New Carry Kontribusi 56 Persen Total Penjualan Suzuki, Kini Ikut Terlibat Program MBG

New Carry Kontribusi 56 Persen Total Penjualan Suzuki, Kini Ikut Terlibat Program MBG
New Carry Kontribusi 56 Persen Total Penjualan Suzuki, Kini Ikut Terlibat Program MBG

Autogear.id – Suzuki mencatat lini kendaraan niaganya berkontribusi sebesar 56 persen, terhadap total penjualan ritel perusahaan, dengan New Carry sebagai kontributor utama.

Hal tersebut cukup membuat PT Suzuki Indomobil Sales (SIS) optimistis, mengingat segmen kendaraan niaga di Indonesia pada awal 2026 hingga kini menunjukkan tren relatif stabil.

Didorong meningkatnya aktivitas distribusi barang, dan pertumbuhan sektor usaha di berbagai daerah. Turut memperkuat peran kendaraan operasional sebagai penunjang produktivitas. Khususnya bagi pelaku UMKM yang mengandalkan mobilitas harian untuk menjalankan bisnisnya.

Sepanjang bulan Januari hingga Februari 2026, New Carry mempertahankan posisi sebagai pilihan utama kendaraan niaga yang banyak digunakan pelaku usaha di berbagai sektor, mulai dari perdagangan, logistik ringan, hingga jasa distribusi.

Deputy to 4W Sales & Marketing Director PT SIS, Dony Ismi Saputra menjelaskan, permintaan kendaraan niaga tetap stabil karena kebutuhan mobilitas usaha yang terus berjalan. 

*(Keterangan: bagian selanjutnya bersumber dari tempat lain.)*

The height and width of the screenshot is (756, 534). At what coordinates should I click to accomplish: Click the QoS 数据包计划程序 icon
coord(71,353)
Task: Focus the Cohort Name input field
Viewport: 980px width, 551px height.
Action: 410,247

“Awal tahun ini, kami lihat kebutuhan kendaraan niaga tetap terjaga, terutama untuk mendukung distribusi barang dan aktivitas usaha harian,” ujarnya dalam sebuah kesempatan.

Lanjut Dony, bagi pelaku UMKM, kendaraan operasional menjadi bagian penting dalam menjaga kelancaran bisnis. Di mana di dalamnya ada New Carry, yang menawarkan keandalan sekaligus efisiensi. Merupakan pertimbangan utama pengusaha dalam memilih kendaraan niaga.

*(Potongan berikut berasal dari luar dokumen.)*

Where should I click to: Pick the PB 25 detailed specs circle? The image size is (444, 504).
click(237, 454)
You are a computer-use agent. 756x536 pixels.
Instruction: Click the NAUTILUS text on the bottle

Dirancang untuk Produktivitas Bisnis Harian

New Carry terus dipercaya pelaku usaha di berbagai sektor, mulai dari perdagangan, logistik, hingga jasa. Keunggulan yang ditawarkan, mulai dari kapasitas angkut hingga 1 ton, dimensi bak yang luas, serta radius putar yang kecil.

Menjadikannya cocok untuk berbagai kebutuhan operasional, mengingat spesifikasi tersebut sangat dibutuhkan untuk keperluan distribusi barang di area perkotaan, maupun wilayah dengan akses terbatas.

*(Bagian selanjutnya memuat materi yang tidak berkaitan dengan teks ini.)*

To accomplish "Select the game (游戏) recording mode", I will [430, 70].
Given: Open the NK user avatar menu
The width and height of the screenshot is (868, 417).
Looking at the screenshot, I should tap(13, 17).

Selain itu, penggunaan mesin 1.500 cc yang sudah terbukti tangguh dan efisien turut mendukung efisiensi biaya operasional, sehingga membantu pelaku usaha menjaga produktivitas bisnis mereka secara berkelanjutan.

Belum lagi jika ditinjau dari biaya kepemilikan yang terjangkau oleh para pengusaha, dan dukungan layanan purna jual ,turut memaksimalkan untung bisnis di setiap perjalanannya.

Kepercayaan terhadap New Carry juga tercermin, dari keterlibatannya dalam mendukung berbagai aktivitas distribusi untuk program dan layanan masyarakat. Termasuk salah satunya Program Makan Bergizi Gratis (MBG).

Dikatakan Dony, kehadiran New Carry dalam operasional distribusi menunjukkan, bahwasanya kendaraan niaga ini dinilai mampu mendukung kebutuhan mobilitas barang secara konsisten di berbagai kondisi jalan.